In online lessons, as in face-to-face ones, the start of a lesson is key - and getting off on the wrong foot can be stressful for everyone.

You may not have used on-screen starters before, but these can be engaging, accessible and useful, as well as giving you time to take the register and get yourself set up for the lesson (particularly useful when teaching back-to-back).

There’s a knack to getting them right: they need to be self-explanatory, relevant, accessible to all and differentiated by outcome.

Coronavirus: Lesson starters for online learning

Here are my favourites:

1. Yesterday, today, tomorrow

Ask pupils what they have learned in previous lessons or years that will help in their study of the topic today, what they need to learn today, and what questions they can pursue in their follow up work.

2. 5,4,3,2,1

This can be anything. In a poetry lesson, for example, it could be five quotes, four dates, three key terms, two key names and one technique.

3. Anagrams

Give the key terms of the topic jumbled up or, alternatively, give one long word and ask pupils to make as many words as they can from it.

For example, ISEMTHNOOM might produce mine, this, them, but also mono, the, theos, helping an RE class to think about the root words and constituent parts, as well as looking very carefully at the spellings.

4. If it were a…

A slightly more abstract and entertaining approach here, along the lines of: “If Zeus were a teacher in this school, who would he be and why?” It can offer a little comic relief, and also help pupils to think about the more subtle aspects of the figures in question.

You can get really metaphorical and play this game for concepts, too. What colour would this poem be and why? Make sure to ask why and prime all pupils to be ready to answer.

5. Self-quiz

A selection of questions is a classic starter, but what about having the same 10 questions to begin each lesson in a sequence with key knowledge? Pupils can keep their score each week and have the satisfaction of seeing their marks improve, helping to underline the impact of retrieval practice.

6. Ask me

Does what it says in the tin: you announce the topic and they get to set three (relevant) questions that you must cover during the lesson or sequence.

7. Useful verbs

You can promote tier two vocabulary by asking pupils for the most useful verbs they will use in this topic, or giving them a selection to rank or find the odd one out.
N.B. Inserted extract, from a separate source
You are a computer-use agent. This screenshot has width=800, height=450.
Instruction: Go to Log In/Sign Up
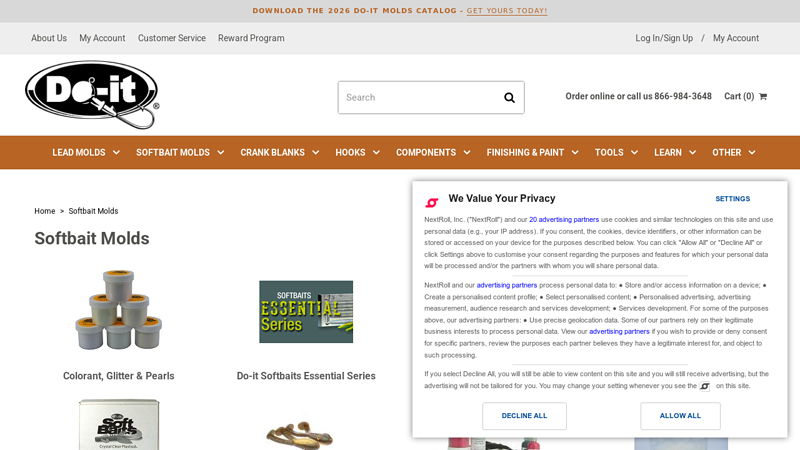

It can be a wonderful way of introducing some stretch and challenge to the very start of the lesson.

8. Art and image

Keep incorporating cultural capital and visuals into lessons by beginning with a canonical image linked to your lesson content. Picasso’s Guernica sparked empathic exploration of civilians in war with my Year 10s recently, for example.

9. Moral decision/difficult question

Which Renaissance writer’s texts would you rescue from a fire in a library? How can you make this class a safe and comfortable space today as we discuss this challenging PSHE topic? Who is the most important figure in the discovery of DNA and why?

10. Design your notes page

Put the onus on your learners to turn their blank page into a structured and appealing page of notes. Provide a few bullet points to tell them what they can expect from the lesson; for example, dates between 1860 and 1865, a diagram of a battlefield, and the five steps leading to the war.

Get some to share their shapes and spaces at the start of the lesson and talk about ways to use these to revise.